• [EXERCISE TASKS]
A. Print the part of the passage on Jesus' baptism that starts with "I don’t think" and goes on through "preaching and healing.", with no changes.
B. Answer these questions using the passage on Jesus' baptism:
(i) What name do the classical authors give to the baptism of Jesus?
(ii) Which Christian author is cited on the affirmation every human needs?
(iii) In what region does the passage say Jesus begins his uncertain ministry?

• [TEXT PROVIDED]
[Start of Attachment]

But I disagree. The pronouns in the baptism accounts are notoriously difficult to sort out, and one is largely left wondering whether Jesus or John alone witnessed the affirmation of Jesus as God’s son. In addition, Jesus is a human being, and all human beings—regardless of depth of spirituality or self-esteem—we all require external affirmation in some form and frequency.

I don’t think Jesus was any different. The baptism of Jesus is located at the beginning of Jesus’ ministry—it is called the Theophany (the appearance of God) by the classical authors. We, who know what is coming in the story, know that Jesus is about to be whisked away to the desert to be tempted. After surviving those trials, Jesus begins his own ministry of preaching and healing.

The words of God, “Behold my servant” are an affirmation of Jesus; at this particular point in time, they serve to motivate and empower Jesus to endure temptation and begin an uncertain ministry in Galilee. Christian author John Eldredge points this out while talking about the affirmation needed by every human. He says,

Even Jesus needed to hear those words of affirmation from his Father. After he is baptized in the Jordan, before the brutal attack on his identity in the wilderness, his Father speaks, “You are my Son, whom I love, with you I am well pleased” . . . In other words, “Jesus, I am deeply proud of you; you have what it takes.”

If Eldredge and others are correct, than this is truly a great mystery. The Son of God required affirmation to face the life ahead of him. It doesn’t really make sense to us. But then again, it is a mystery.

But one thing that is no mystery is that all of us need affirmation. We all need someone outside ourselves to recognize those good things about us. But most of us do not receive enough affirmation. From the youngest to the eldest, we are so starving for acceptance that we will try all sorts of unhealthy things in pursuit of it.

[End of Attachment]

• [EXTRACTED INFORMATION]

[Start of Attachment]

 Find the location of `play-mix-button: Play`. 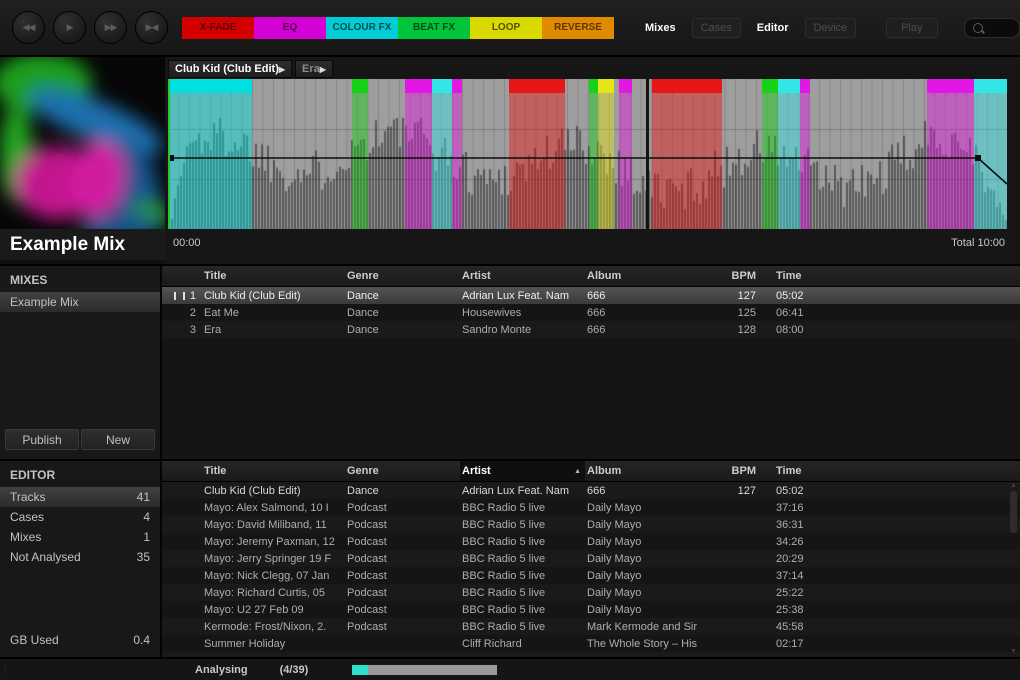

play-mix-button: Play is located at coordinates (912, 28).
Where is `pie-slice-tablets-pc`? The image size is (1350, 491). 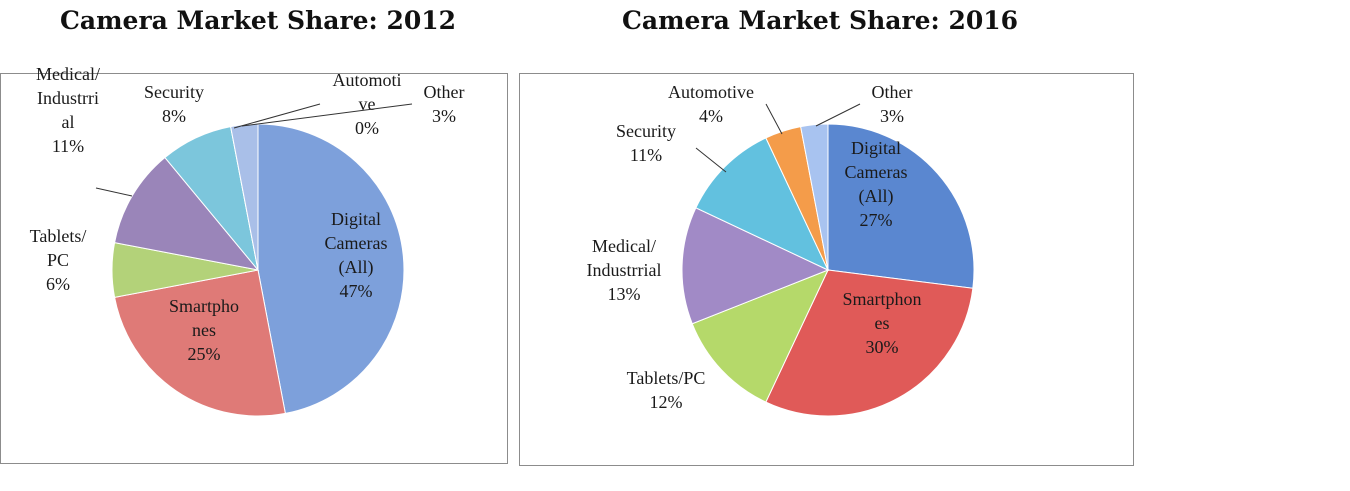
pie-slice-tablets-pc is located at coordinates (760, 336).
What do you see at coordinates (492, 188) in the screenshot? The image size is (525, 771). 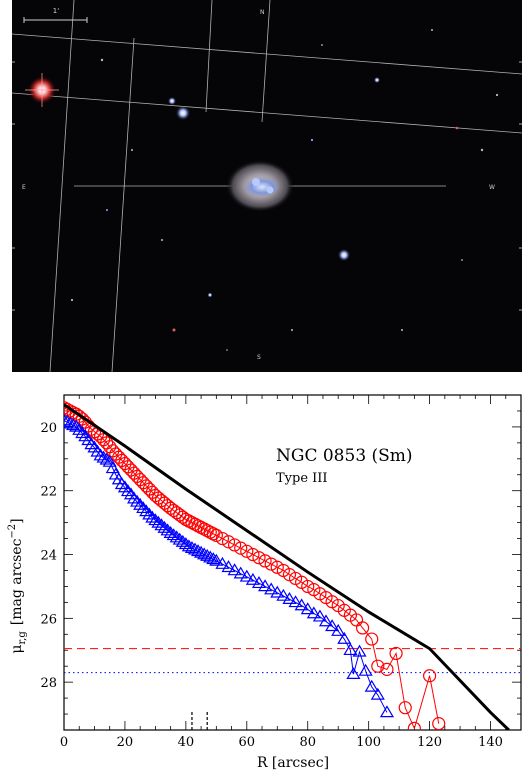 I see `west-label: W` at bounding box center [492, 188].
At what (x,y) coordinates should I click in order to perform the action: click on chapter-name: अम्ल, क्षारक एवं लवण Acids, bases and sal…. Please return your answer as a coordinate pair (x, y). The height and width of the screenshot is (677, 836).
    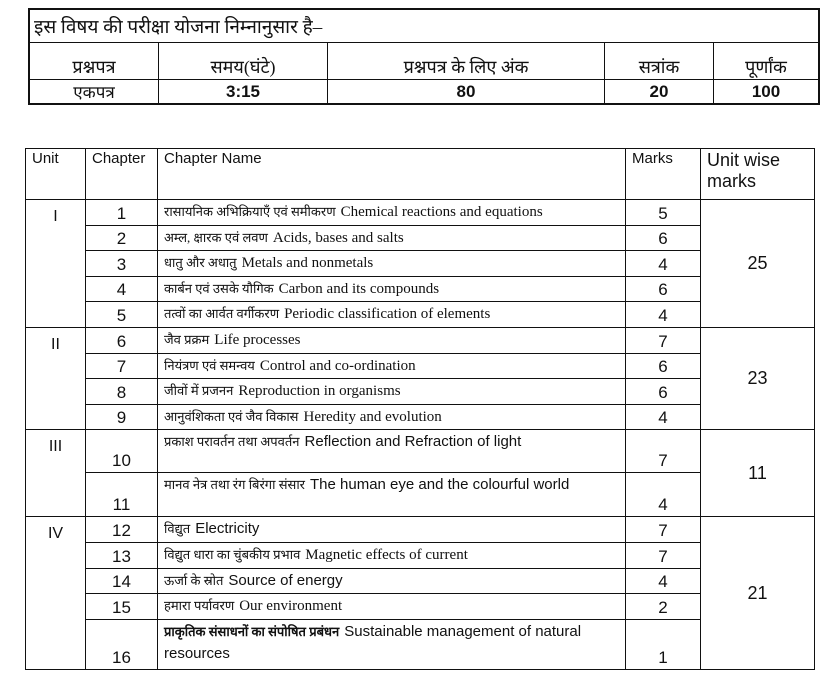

[End of Attachment]

• [ANSWER SECTION]
A.
I don’t think Jesus was any different. The baptism of Jesus is located at the beginning of Jesus’ ministry—it is called the Theophany (the appearance of God) by the classical authors. We, who know what is coming in the story, know that Jesus is about to be whisked away to the desert to be tempted. After surviving those trials, Jesus begins his own ministry of preaching and healing.

B.
(i) The Theophany (the appearance of God).
(ii) John Eldredge.
(iii) Galilee.